Drama Fiction Historical Fiction

This story contains sensitive content

Trigger warning: the story is set colonial times, and viewpoint that might seem rascist are shared by the protagonist.

12th September 1853

They say Green and black tea come from two different strands of tea. I feel that this not only holds true for tea but also for our people. For I am British and could never conceive of being of any other race. They also say the process is simple. Dry leaves and hot water, this is all it takes. I feel like these leaves now, as I have brewed and boiled in the customs of this peculiar land for so long that I have become Sing Wa of Yunnan.

On this our fourth day of wandering across the Green hills of the Fujian province that rise and sink like the breath of a god, I take a moment now to gather my thoughts and write in good English to keep my sanity from falling apart. I hold a pair of chopsticks in my right hand gently clicking them together. This has become a habit for me even though I already have proficiency in eating with these utensils, and I fear that my former self is decimated by every click of the chopsticks. The evening winds of this highland fill my lungs. When I close my eyes and barely watch through my lids, this place has the contours of home, but when I study the vegetation and feel the incessant burning of the sun I am reminded that I am not at home but in fact far from it.

We left our boat two days ago and have only traveled by foot since. It is dangerous for fair skinned people to venture about freely. We are allocated small areas like pots to inhabit, and straying from these will ensure that the wrath of the natives will befall us, and that like gardeners they will cut us down like weeds should we spread. I had heard these stories and warnings many times. The first to warn me about this was Captain Craster who told me on our first night in China after sailing me here. He told me how Herr Ebeling, a merchant from Germany, had been killed by barbarians a week before my arrival. I was shocked by this heinous crime, and for the first months of my stay I only noticed the absence of any vegetation in town. There was no shade in the streets except under Umbrellas and inside buildings.

16th September 1853 

I have been picking splinters and thorns from my feet. Swarms of insects and their choir of hums, like words waiting to be said but never coming into fruition has followed us the entire day. I blame my urgent need for solitude and contemplation for my failure to mention my company on this journey. I am escorted by two Mandarin cousins, Wang and Li Wenhai.

My two guides were entrusted to me by Captain Craster and had apparently served him well. Initially he suggested that I should just spare myself the trouble and let Wang and Li Wenhai procure the tea. After all, tea is just tea. Call me coldhearted but traveling has made my heart grow skeptical. How could I be sure that they would procure the plants from where I needed them? it would only be too late for me to discover if they had taken the plants from a nearby shrub where we foreigners were already easily allowed entrance. but I guess that coin as any other metal can kill the growth of suspicion and distrust. I can hear them mumbling outside my tent. Occasionally, Wang picks up a Zhongruan and they sing songs in a dialect I cannot quite comprehend but which sounds resonating with melancholy. I hear the bright squeals of Wang's fingers gliding over the strings which soothes my spirit and helps me sleep.

20th of September 1853

I am sometimes struck with fear that my guides will deceive me. it is in the detail. the way they move and posture themselves. Wang looks at me like he is estimating a price. I recognize this case when I examine plant specimens. Yesterday I collected a sample of Bidens Alba or Beggartricks as it is commonly referred to. Wang does not seem to recognize the beauty of these perennial flowers. Their attraction is completely lost on him.

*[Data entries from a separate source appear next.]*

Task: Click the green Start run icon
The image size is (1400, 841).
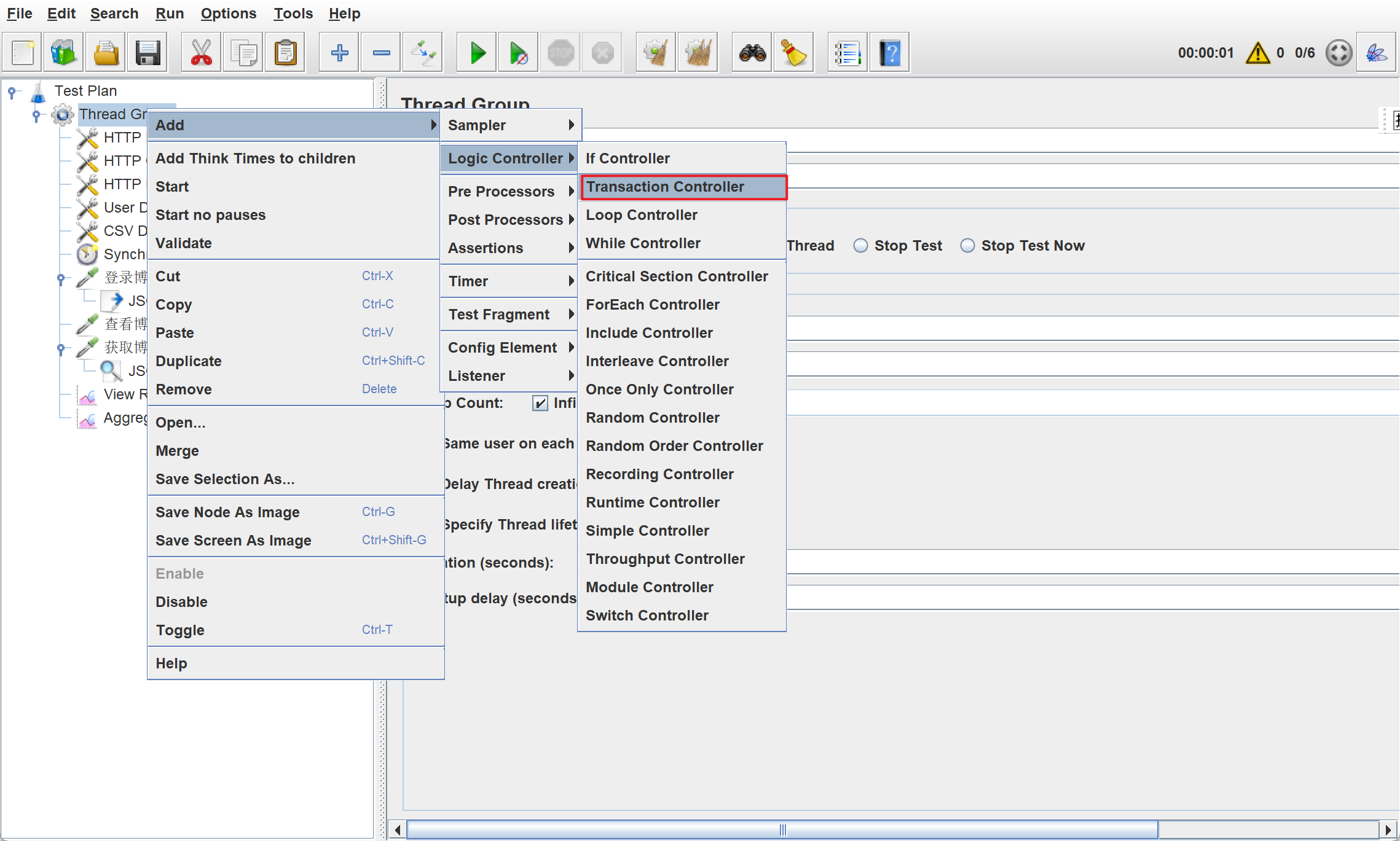Action: [x=477, y=53]
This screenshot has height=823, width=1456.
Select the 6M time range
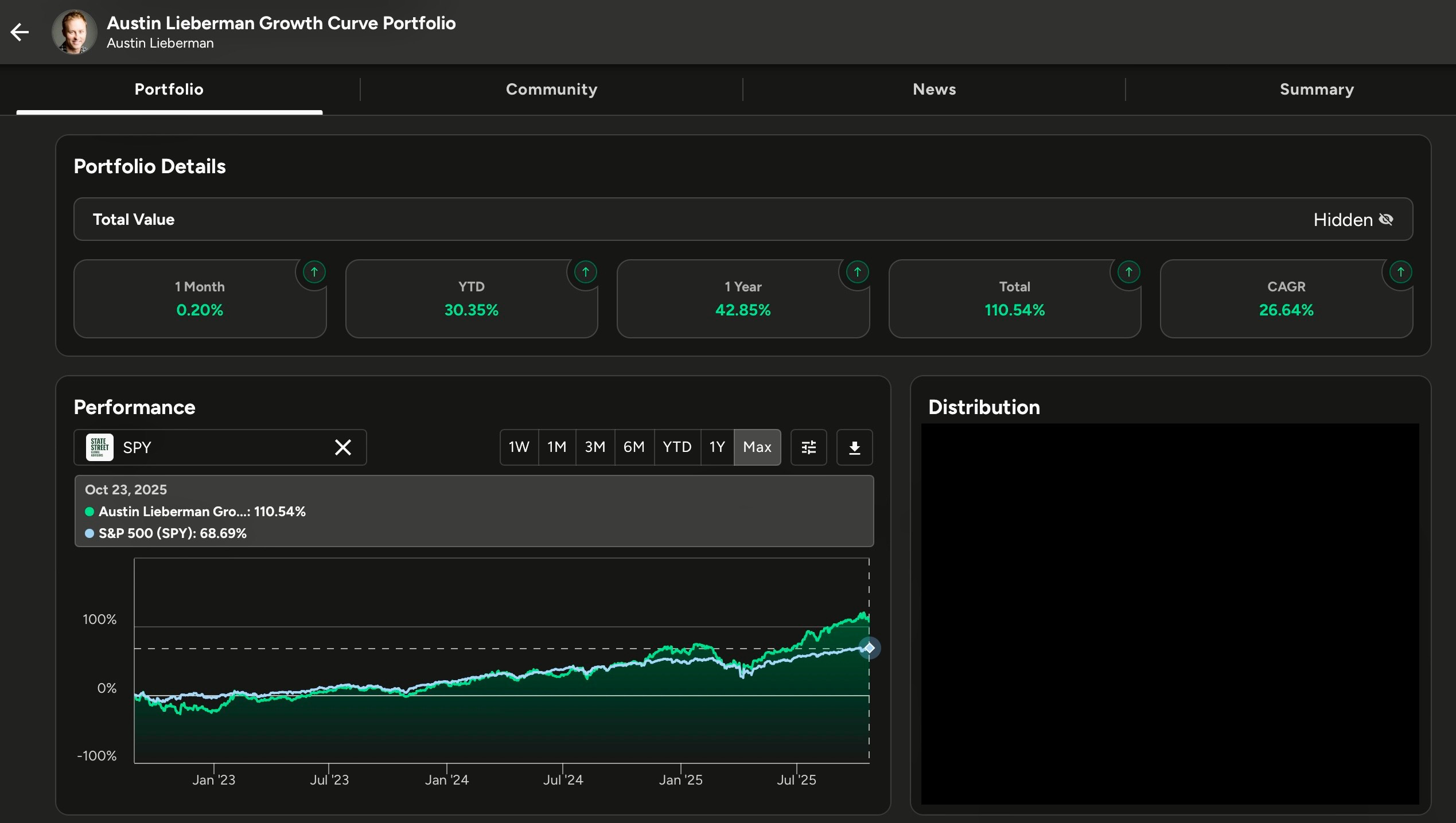point(634,447)
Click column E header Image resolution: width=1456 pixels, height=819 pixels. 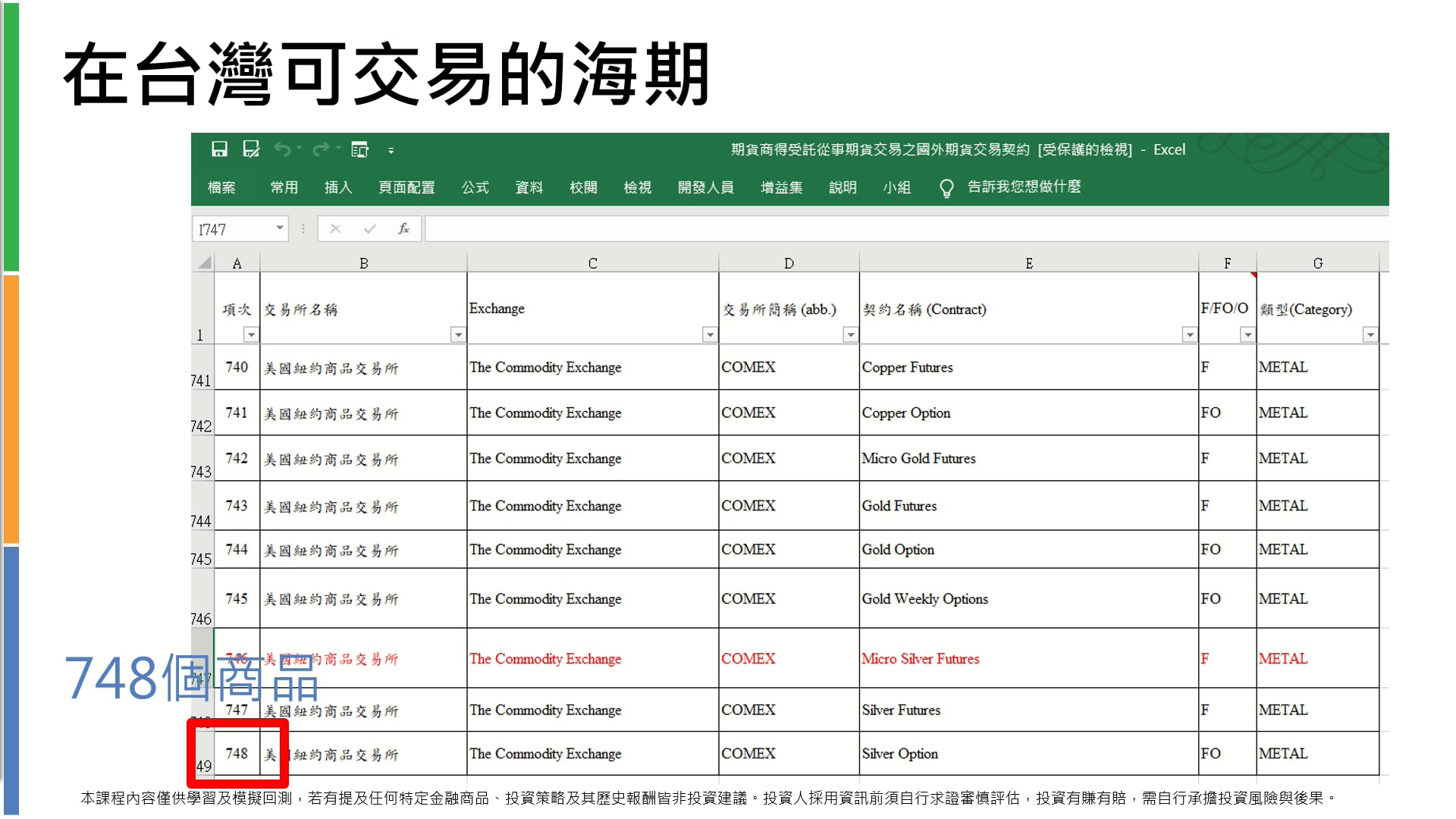tap(1028, 263)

Plants have many beautiful and intriguing properties. Some can heal wounds and nourish the sick. Others attract by growing fruit and flowers esteemed for their beauty, and yet others marvel by their ability to inspire complacency and suppress the mind. I have two currencies with me. These work better than any rifle to assure that my servants will abstain from revolting. As I write these words, I can smell the sweet scent of the opium pipe. I have indulged a few times in the company of Captain Craster and his soldiers who do nothing but drink to keep madness away. However, I much prefer it as currency rather than as a vehicle for my own pleasure.

23rd of September 1853

if I was not so helplessly lost, I would carry on without the deadweight of these two imbeciles. we are slowing down, I can feel that it is on purpose. I am positive that Wang only holds resentment for me. Li Wenhai is not bright enough to even have an opinion, but at least he can carry his weight and my findings. This tent gives me a brief moment of solitude. I have ordered them to sleep in turns in order to keep an eye out for bandits, yet every morning when I wake, I see them fast asleep on the ground. Sometimes I can even hear them snoring, it fills me with such disgust. How can a person sleep greedily? What have I done to deserve such company, and how can I find the strength to tolerate them when I am dismayed and annoyed by even just their posture?

28th of September 1853

When I lie at night trying to sleep I am haunted by nightmares that my two servants will sneak up and slit my throat, Rob me, or demand a higher fee to keep my secrets safe.

Last night, I overheard them talking. Although I tried to find peace inside the tent, I was constantly kept awake by the dripping drops of rain that penetrated the canvas and landed on my face. I thank water for nourishing the roots of my restlessness, for it allowed me to hear and contemplate their quiet moaning. I was unable to hear all the words distinctly, but I could sense a general idea that they wanted to shortcut through the city. Did they not care for my life? do they not know what risk I go through willingly to keep them employed? The idea that they are sluggish enough to jeopardize my safety for quick passage through the city is most deplorable.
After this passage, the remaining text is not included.